Opinion
No. 84A01-1102-DR-31
10-13-2011
ATTORNEY FOR APPELLANT : KENDRA G. GJERDINGEN Mallor Grodner LLP Bloomington, Indiana ATTORNEY FOR APPELLEE : TRACY M. WEBER Wilkinson, Goeller, Modesitt, Wilkinson, & Drummy, LLP Terre Haute, Indiana
Pursuant to Ind. Appellate Rule 65(D), this
Memorandum Decision shall not be
regarded as precedent or cited before any
court except for the purpose of establishing
the defense of res judicata, collateral
estoppel, or the law of the case.
ATTORNEY FOR APPELLANT:
KENDRA G. GJERDINGEN
Mallor Grodner LLP
Bloomington, Indiana
ATTORNEY FOR APPELLEE:
TRACY M. WEBER
Wilkinson, Goeller, Modesitt,
Wilkinson, & Drummy, LLP
Terre Haute, Indiana
APPEAL FROM THE VIGO SUPERIOR COURT
The Honorable Daniel W. Kelly, Special Judge
Cause No. 84D01-0508-DR-7361
MEMORANDUM DECISION - NOT FOR PUBLICATION
KIRSCH , Judge
Cindi M. (Kirchner) Hrovat ("Mother") appeals from the trial court's order denying her verified notice of intent to relocate. Thomas W. Kirchner ("Father") cross-appeals contending that the trial court erred by denying his motion for summary judgment.
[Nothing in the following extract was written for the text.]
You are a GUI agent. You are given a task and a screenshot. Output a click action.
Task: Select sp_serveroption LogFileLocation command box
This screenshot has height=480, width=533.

We restate the following issues presented for our review:
I. Whether the trial court abused its discretion by denying Mother's verified notice of intent to relocate; and
II. Whether the trial court erred by denying Father's motion for summary judgment.
We affirm.
FACTS AND PROCEDURAL HISTORY
Mother and Father's marriage was dissolved on January 11, 2006. Pursuant to a property settlement, custody, and support agreement entered into by the parties, Mother was to be the primary physical custodian of their two daughters, with Father to have visitation according to the Indiana Parenting Time Guidelines or as otherwise agreed. Mother and Father share joint legal custody of the children, and they all live in Terre Haute, Indiana, where both parents have been active participants in the upbringing of their children.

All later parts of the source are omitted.